Hydrangea. An old-fashioned plant that grows well in the shade inland or in full sun near the coast. A profusion of blooms in pink or blue form giant pom-poms of color that can last for months. Easily 6 feet tall and as wide, hydrangeas are usually seen in the older sections of town, generally populated by older gardeners.

Matilija Poppy (Romneya coulteri). This is a spectacular plant that is more of a local than any of us. Native to Southern California, these will grow to 8 feet, and even more if you water and fertilize them. The huge flowers with yellow centers look like giant fried eggs, sunny side up.
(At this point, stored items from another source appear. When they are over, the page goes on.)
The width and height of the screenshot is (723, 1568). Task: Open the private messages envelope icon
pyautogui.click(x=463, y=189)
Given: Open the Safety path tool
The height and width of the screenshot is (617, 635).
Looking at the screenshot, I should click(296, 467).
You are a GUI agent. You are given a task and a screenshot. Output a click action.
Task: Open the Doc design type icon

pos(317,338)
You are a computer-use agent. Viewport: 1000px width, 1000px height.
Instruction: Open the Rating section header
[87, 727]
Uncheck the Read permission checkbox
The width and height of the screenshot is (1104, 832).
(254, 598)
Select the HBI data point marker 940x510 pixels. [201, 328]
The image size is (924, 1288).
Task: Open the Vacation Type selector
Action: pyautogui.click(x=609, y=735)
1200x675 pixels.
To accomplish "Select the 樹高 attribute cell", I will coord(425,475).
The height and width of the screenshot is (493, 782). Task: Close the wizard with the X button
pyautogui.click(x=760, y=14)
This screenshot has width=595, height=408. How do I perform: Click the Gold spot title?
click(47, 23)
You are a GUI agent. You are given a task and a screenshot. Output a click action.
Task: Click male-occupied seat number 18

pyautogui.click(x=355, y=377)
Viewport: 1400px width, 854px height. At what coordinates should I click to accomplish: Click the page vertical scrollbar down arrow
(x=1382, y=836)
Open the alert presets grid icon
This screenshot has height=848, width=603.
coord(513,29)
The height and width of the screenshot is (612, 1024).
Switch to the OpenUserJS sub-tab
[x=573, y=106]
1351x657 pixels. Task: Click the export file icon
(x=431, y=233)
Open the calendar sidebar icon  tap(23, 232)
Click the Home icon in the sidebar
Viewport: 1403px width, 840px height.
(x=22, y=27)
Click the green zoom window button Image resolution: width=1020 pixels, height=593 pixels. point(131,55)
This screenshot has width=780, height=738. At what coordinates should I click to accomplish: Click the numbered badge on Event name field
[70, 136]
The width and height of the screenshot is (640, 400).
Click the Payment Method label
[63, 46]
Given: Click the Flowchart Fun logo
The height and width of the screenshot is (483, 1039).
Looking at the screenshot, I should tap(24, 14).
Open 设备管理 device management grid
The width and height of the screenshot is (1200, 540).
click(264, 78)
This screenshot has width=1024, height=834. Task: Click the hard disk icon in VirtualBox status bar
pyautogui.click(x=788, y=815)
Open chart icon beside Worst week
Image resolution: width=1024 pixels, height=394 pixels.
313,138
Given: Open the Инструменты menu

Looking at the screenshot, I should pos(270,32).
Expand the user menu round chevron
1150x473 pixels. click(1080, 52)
Slightly fragrant, highly visible.

Night Jessamine (Cestrum nocturnum). Evergreen shrubs to a dozen feet or more covered with clusters of powerfully scented tiny white flowers, too powerful for some. Plant near a window or door and you’ll never need incense. When golfer Walter C. Hagen suggested that people be sure to “stop and smell the flowers,” he could’ve been talking about this plant.

Orange Clock Vine (Thunbergia gregorii). Noted for vigorous rapid growth, this vine is fairly covered with electric orange flowers. The black-eyed susan is similar, except that its blooms have a black center. Great for trellises or ground cover; and so bright they should come with sunglasses.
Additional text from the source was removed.